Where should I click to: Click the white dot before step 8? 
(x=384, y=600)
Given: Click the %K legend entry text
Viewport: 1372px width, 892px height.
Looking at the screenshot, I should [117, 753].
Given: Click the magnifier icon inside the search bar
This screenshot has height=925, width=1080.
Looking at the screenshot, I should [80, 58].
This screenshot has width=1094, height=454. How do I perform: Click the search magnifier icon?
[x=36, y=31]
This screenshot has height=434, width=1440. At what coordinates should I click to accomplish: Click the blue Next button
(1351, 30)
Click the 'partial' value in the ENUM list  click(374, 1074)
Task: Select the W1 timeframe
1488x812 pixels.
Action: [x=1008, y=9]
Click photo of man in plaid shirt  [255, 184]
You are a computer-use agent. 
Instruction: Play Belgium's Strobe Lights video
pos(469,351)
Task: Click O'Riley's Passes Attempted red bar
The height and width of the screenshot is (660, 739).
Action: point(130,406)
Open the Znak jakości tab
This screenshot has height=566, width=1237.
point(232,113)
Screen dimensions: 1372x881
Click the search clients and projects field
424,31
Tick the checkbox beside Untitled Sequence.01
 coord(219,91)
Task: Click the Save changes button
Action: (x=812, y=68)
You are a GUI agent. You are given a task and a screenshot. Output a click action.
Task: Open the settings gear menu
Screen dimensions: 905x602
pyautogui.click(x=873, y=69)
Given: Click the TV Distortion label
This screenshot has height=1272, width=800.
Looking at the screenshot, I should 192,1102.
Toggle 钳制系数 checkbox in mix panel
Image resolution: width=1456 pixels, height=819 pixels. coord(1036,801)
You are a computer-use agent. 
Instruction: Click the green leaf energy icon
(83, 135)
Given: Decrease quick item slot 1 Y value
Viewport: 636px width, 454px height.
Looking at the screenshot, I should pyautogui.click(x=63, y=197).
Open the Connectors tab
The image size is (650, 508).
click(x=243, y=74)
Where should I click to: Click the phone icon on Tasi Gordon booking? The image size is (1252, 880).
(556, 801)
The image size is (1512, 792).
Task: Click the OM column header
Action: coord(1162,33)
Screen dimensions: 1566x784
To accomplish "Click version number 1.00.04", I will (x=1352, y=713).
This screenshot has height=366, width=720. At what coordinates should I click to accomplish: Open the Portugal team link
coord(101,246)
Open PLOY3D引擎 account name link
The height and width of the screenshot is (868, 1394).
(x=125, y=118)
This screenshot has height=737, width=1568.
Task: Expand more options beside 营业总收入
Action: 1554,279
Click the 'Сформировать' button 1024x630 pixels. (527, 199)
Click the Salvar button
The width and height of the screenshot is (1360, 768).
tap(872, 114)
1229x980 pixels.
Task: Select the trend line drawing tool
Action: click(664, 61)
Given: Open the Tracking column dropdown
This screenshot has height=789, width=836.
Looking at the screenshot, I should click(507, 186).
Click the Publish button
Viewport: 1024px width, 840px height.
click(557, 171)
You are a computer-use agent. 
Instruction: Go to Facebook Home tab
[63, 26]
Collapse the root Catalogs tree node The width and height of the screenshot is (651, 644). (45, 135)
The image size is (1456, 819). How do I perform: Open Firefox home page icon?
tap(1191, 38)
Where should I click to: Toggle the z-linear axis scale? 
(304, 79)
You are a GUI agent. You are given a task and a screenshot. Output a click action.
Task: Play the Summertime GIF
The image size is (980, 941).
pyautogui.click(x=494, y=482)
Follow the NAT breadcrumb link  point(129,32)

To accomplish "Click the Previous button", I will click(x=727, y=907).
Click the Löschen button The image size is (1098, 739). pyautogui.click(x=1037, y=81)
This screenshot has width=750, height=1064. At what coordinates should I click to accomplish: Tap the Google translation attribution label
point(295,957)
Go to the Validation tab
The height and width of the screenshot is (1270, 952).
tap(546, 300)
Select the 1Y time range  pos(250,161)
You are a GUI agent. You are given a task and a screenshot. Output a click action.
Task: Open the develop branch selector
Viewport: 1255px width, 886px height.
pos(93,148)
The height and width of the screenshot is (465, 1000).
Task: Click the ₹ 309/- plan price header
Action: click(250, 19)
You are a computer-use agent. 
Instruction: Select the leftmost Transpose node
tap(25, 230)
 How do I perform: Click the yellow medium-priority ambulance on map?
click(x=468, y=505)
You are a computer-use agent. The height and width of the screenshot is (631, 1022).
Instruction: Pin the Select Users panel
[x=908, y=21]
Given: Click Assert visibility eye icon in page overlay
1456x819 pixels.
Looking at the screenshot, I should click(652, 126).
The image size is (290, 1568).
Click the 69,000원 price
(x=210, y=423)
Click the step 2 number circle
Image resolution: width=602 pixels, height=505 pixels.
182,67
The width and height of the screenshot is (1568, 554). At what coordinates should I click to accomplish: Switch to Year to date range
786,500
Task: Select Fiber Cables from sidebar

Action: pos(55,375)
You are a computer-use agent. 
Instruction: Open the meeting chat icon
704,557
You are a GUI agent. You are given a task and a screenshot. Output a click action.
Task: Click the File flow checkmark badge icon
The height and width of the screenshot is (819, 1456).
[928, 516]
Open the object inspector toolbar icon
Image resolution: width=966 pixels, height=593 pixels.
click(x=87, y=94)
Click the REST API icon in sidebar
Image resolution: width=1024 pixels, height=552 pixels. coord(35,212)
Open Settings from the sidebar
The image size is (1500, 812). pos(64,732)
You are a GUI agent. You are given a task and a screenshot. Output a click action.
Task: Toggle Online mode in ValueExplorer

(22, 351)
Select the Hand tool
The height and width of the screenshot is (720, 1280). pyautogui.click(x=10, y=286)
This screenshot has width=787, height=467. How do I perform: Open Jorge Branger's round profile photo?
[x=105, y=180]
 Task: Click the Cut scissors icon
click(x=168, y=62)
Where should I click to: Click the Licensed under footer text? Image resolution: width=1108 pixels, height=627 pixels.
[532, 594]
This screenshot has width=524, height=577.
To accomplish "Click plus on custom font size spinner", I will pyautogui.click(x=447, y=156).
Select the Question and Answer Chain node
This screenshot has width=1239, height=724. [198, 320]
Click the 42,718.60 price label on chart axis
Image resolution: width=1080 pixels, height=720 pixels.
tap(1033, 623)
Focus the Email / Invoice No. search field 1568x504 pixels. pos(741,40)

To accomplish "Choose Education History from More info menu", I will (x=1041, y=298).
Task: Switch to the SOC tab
-------
Rewrite all of the lines above, replacing "Where should I click to" with "Where do I click to" and leaving everything else unchanged.

Where do I click to: Click the white dot before step 8? 
(x=384, y=600)
Given: Click the %K legend entry text
Viewport: 1372px width, 892px height.
Looking at the screenshot, I should [117, 753].
Given: Click the magnifier icon inside the search bar
This screenshot has height=925, width=1080.
Looking at the screenshot, I should [80, 58].
This screenshot has width=1094, height=454. How do I perform: Click the search magnifier icon?
[x=36, y=31]
This screenshot has height=434, width=1440. At what coordinates should I click to accomplish: Click the blue Next button
(1351, 30)
Click the 'partial' value in the ENUM list  click(374, 1074)
Task: Select the W1 timeframe
1488x812 pixels.
Action: [x=1008, y=9]
Click photo of man in plaid shirt  [255, 184]
You are a computer-use agent. 
Instruction: Play Belgium's Strobe Lights video
pos(469,351)
Task: Click O'Riley's Passes Attempted red bar
The height and width of the screenshot is (660, 739).
Action: point(130,406)
Open the Znak jakości tab
This screenshot has height=566, width=1237.
point(232,113)
Screen dimensions: 1372x881
Click the search clients and projects field
424,31
Tick the checkbox beside Untitled Sequence.01
 coord(219,91)
Task: Click the Save changes button
Action: (x=812, y=68)
You are a GUI agent. You are given a task and a screenshot. Output a click action.
Task: Open the settings gear menu
Screen dimensions: 905x602
pyautogui.click(x=873, y=69)
Given: Click the TV Distortion label
This screenshot has height=1272, width=800.
Looking at the screenshot, I should 192,1102.
Toggle 钳制系数 checkbox in mix panel
Image resolution: width=1456 pixels, height=819 pixels. coord(1036,801)
You are a computer-use agent. 
Instruction: Click the green leaf energy icon
(83, 135)
Given: Decrease quick item slot 1 Y value
Viewport: 636px width, 454px height.
Looking at the screenshot, I should pyautogui.click(x=63, y=197).
Open the Connectors tab
The image size is (650, 508).
click(x=243, y=74)
Where do I click to: Click the phone icon on Tasi Gordon booking? The image size is (1252, 880).
(556, 801)
The image size is (1512, 792).
Task: Click the OM column header
Action: coord(1162,33)
Screen dimensions: 1566x784
To accomplish "Click version number 1.00.04", I will (x=1352, y=713).
This screenshot has height=366, width=720. At what coordinates should I click to accomplish: Open the Portugal team link
coord(101,246)
Open PLOY3D引擎 account name link
The height and width of the screenshot is (868, 1394).
(x=125, y=118)
This screenshot has height=737, width=1568.
Task: Expand more options beside 营业总收入
Action: 1554,279
Click the 'Сформировать' button 1024x630 pixels. (527, 199)
Click the Salvar button
The width and height of the screenshot is (1360, 768).
tap(872, 114)
1229x980 pixels.
Task: Select the trend line drawing tool
Action: click(664, 61)
Given: Open the Tracking column dropdown
This screenshot has height=789, width=836.
Looking at the screenshot, I should click(507, 186).
Click the Publish button
Viewport: 1024px width, 840px height.
click(557, 171)
You are a computer-use agent. 
Instruction: Go to Facebook Home tab
[63, 26]
Collapse the root Catalogs tree node The width and height of the screenshot is (651, 644). (45, 135)
The image size is (1456, 819). How do I perform: Open Firefox home page icon?
tap(1191, 38)
Where do I click to: Toggle the z-linear axis scale? 
(304, 79)
You are a GUI agent. You are given a task and a screenshot. Output a click action.
Task: Play the Summertime GIF
The image size is (980, 941).
pyautogui.click(x=494, y=482)
Follow the NAT breadcrumb link  point(129,32)

To accomplish "Click the Previous button", I will click(x=727, y=907).
Click the Löschen button The image size is (1098, 739). pyautogui.click(x=1037, y=81)
This screenshot has width=750, height=1064. At what coordinates should I click to accomplish: Tap the Google translation attribution label
point(295,957)
Go to the Validation tab
The height and width of the screenshot is (1270, 952).
tap(546, 300)
Select the 1Y time range  pos(250,161)
You are a GUI agent. You are given a task and a screenshot. Output a click action.
Task: Open the develop branch selector
Viewport: 1255px width, 886px height.
pos(93,148)
The height and width of the screenshot is (465, 1000).
Task: Click the ₹ 309/- plan price header
Action: click(250, 19)
You are a computer-use agent. 
Instruction: Select the leftmost Transpose node
tap(25, 230)
 How do I perform: Click the yellow medium-priority ambulance on map?
click(x=468, y=505)
You are a computer-use agent. The height and width of the screenshot is (631, 1022).
Instruction: Pin the Select Users panel
[x=908, y=21]
Given: Click Assert visibility eye icon in page overlay
1456x819 pixels.
Looking at the screenshot, I should click(652, 126).
The image size is (290, 1568).
Click the 69,000원 price
(x=210, y=423)
Click the step 2 number circle
Image resolution: width=602 pixels, height=505 pixels.
182,67
The width and height of the screenshot is (1568, 554). At what coordinates should I click to accomplish: Switch to Year to date range
786,500
Task: Select Fiber Cables from sidebar

Action: pos(55,375)
You are a computer-use agent. 
Instruction: Open the meeting chat icon
704,557
You are a GUI agent. You are given a task and a screenshot. Output a click action.
Task: Click the File flow checkmark badge icon
The height and width of the screenshot is (819, 1456).
[928, 516]
Open the object inspector toolbar icon
Image resolution: width=966 pixels, height=593 pixels.
click(x=87, y=94)
Click the REST API icon in sidebar
Image resolution: width=1024 pixels, height=552 pixels. coord(35,212)
Open Settings from the sidebar
The image size is (1500, 812). pos(64,732)
You are a GUI agent. You are given a task and a screenshot. Output a click action.
Task: Toggle Online mode in ValueExplorer

(22, 351)
Select the Hand tool
The height and width of the screenshot is (720, 1280). pyautogui.click(x=10, y=286)
This screenshot has width=787, height=467. How do I perform: Open Jorge Branger's round profile photo?
[x=105, y=180]
 Task: Click the Cut scissors icon
click(x=168, y=62)
Where do I click to: Click the Licensed under footer text? Image resolution: width=1108 pixels, height=627 pixels.
[532, 594]
This screenshot has width=524, height=577.
To accomplish "Click plus on custom font size spinner", I will pyautogui.click(x=447, y=156).
Select the Question and Answer Chain node
This screenshot has width=1239, height=724. [198, 320]
Click the 42,718.60 price label on chart axis
Image resolution: width=1080 pixels, height=720 pixels.
tap(1033, 623)
Focus the Email / Invoice No. search field 1568x504 pixels. pos(741,40)

To accomplish "Choose Education History from More info menu", I will (x=1041, y=298).
Task: Switch to the SOC tab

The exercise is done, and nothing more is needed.